Platform Bedrock milik Amazon berfungsi sebagai marketplace yang memungkinkan pelanggan cloud mengakses berbagai model AI pihak ketiga. Di sisi lain, kehadiran Nova2 diposisikan sebagai pesaing langsung bagi model-model canggih seperti GPT-5.5 dan Claude. Amazon berharap model internal ini dapat memberikan nilai tambah bagi pengguna yang menginginkan integrasi lebih dalam dengan infrastruktur AWS.
Selain pengembangan model, Amazon juga memanfaatkan kemitraan strategisnya dengan Anthropic melalui investasi besar senilai $33 miliar.

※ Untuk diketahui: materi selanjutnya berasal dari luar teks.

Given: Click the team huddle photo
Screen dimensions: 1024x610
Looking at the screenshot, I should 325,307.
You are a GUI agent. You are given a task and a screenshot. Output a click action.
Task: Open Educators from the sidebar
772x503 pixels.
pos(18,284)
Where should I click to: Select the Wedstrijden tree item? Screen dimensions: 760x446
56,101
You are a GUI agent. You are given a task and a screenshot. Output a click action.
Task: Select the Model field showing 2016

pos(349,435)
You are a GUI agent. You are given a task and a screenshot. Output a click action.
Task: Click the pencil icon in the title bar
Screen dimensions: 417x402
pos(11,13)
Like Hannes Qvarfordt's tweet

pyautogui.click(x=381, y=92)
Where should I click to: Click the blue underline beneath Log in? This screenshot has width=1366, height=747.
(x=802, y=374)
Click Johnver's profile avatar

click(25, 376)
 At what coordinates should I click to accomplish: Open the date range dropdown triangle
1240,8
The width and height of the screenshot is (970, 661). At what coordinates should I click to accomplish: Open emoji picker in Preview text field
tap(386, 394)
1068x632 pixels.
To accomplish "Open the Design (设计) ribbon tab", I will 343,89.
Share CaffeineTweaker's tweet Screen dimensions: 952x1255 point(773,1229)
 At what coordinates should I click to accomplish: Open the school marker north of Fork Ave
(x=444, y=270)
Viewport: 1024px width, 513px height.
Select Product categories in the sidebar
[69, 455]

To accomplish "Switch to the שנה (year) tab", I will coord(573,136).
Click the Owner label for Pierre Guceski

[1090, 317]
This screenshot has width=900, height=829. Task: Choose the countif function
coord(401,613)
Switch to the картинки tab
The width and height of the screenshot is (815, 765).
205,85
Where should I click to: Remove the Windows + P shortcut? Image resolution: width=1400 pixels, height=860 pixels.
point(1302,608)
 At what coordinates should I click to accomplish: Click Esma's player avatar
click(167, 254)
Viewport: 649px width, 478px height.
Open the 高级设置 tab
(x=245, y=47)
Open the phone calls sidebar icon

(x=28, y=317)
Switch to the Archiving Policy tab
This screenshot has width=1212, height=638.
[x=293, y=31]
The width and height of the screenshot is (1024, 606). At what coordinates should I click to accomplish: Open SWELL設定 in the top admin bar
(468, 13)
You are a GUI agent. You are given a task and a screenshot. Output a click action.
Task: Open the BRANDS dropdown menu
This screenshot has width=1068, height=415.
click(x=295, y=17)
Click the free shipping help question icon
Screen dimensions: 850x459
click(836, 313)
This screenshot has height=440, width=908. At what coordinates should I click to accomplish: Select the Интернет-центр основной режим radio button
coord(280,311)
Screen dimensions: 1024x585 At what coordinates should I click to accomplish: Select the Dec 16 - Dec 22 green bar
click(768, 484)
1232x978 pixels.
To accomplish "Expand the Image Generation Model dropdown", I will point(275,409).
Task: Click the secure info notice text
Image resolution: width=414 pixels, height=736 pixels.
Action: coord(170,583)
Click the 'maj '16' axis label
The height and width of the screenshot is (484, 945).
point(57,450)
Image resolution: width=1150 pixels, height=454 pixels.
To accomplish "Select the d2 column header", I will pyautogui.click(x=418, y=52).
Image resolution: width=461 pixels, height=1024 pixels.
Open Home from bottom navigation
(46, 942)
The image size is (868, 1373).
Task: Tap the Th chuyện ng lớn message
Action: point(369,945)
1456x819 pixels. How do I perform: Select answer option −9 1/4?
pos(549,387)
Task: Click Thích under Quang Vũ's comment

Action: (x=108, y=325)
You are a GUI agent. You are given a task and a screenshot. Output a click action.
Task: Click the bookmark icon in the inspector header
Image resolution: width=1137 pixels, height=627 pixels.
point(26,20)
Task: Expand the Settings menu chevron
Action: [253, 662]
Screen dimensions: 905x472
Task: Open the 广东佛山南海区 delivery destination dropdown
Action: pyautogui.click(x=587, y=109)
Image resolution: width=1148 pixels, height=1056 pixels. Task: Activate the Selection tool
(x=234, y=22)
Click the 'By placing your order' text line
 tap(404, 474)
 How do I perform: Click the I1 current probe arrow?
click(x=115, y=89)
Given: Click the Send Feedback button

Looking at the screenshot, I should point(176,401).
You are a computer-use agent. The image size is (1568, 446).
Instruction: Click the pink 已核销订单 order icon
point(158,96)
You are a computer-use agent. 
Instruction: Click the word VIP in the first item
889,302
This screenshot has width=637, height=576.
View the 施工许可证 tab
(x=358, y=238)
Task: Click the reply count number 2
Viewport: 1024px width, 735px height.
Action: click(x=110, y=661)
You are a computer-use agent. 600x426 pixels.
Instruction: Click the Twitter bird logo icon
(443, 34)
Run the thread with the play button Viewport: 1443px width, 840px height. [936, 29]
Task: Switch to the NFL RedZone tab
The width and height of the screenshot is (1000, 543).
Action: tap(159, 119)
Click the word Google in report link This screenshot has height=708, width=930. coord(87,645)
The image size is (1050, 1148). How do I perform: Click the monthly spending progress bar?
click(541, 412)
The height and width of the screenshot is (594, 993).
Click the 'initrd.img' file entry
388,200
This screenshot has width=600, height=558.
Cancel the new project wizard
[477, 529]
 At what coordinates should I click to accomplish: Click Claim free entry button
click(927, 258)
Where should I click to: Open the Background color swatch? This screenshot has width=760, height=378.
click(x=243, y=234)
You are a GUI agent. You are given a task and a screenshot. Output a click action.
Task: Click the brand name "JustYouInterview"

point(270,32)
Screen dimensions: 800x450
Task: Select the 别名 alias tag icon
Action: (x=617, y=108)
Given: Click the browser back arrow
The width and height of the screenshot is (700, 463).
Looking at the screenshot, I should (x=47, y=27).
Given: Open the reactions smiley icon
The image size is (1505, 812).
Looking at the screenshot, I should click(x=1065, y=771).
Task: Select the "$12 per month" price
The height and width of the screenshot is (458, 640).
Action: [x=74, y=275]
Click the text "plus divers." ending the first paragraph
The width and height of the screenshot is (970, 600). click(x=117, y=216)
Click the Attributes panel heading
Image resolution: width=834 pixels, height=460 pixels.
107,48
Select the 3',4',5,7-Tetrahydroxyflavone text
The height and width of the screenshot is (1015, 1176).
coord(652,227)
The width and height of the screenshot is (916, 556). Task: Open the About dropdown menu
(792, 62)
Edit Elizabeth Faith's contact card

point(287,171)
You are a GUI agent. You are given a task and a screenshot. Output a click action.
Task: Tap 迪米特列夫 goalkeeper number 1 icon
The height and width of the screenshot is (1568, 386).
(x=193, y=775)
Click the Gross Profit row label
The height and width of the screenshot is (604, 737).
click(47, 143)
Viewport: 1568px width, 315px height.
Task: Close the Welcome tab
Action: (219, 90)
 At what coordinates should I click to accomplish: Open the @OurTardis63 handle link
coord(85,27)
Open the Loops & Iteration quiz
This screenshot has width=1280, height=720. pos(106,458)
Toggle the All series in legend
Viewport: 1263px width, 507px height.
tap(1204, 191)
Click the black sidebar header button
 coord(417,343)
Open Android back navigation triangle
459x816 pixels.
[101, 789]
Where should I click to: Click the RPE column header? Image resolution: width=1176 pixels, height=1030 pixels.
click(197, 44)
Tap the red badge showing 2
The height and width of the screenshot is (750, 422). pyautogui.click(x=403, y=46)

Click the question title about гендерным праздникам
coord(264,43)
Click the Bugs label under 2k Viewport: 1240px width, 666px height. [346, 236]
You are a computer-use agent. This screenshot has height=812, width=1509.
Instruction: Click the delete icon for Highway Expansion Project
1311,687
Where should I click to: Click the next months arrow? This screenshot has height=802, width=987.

Langkah ini dinilai krusial tidak hanya untuk mengamankan pendapatan cloud, tetapi juga untuk mendapatkan wawasan teknis mendalam mengenai metodologi pelatihan model AI tingkat tinggi yang saat ini menjadi standar industri.
Optimasi perangkat keras tetap menjadi pilar utama dalam rencana pemulihan posisi Amazon di pasar AI. Perusahaan ini terus mengembangkan semikonduktor kustom melalui lini Trainium dan Graviton. Chip ini dirancang khusus untuk mengoptimalkan beban kerja AI yang berat, dengan generasi terbaru, Trainium3, yang diklaim mampu memberikan performa empat kali lipat dibandingkan pendahulunya.
Saat ini, Amazon menyediakan kapasitas komputasi ini melalui layanan sewa di AWS. Namun, terdapat indikasi kuat bahwa kepemimpinan perusahaan sedang mempertimbangkan langkah strategis untuk menjual rak server fisik yang dilengkapi dengan chip kustom tersebut kepada pihak ketiga di masa depan, guna memperluas jangkauan teknologi mereka di luar ekosistem AWS.
Meskipun pimpinan AI Amazon mengakui adanya kesenjangan performa saat ini, mereka tetap optimistis bahwa perusahaan berada di jalur yang tepat untuk mengejar ketertinggalan dalam satu tahun ke depan. Dengan kombinasi antara kekuatan infrastruktur cloud, inovasi perangkat keras kustom, dan model AI yang kompetitif, Amazon bertekad untuk kembali menjadi pemain kunci dalam perlombaan teknologi kecerdasan buatan global.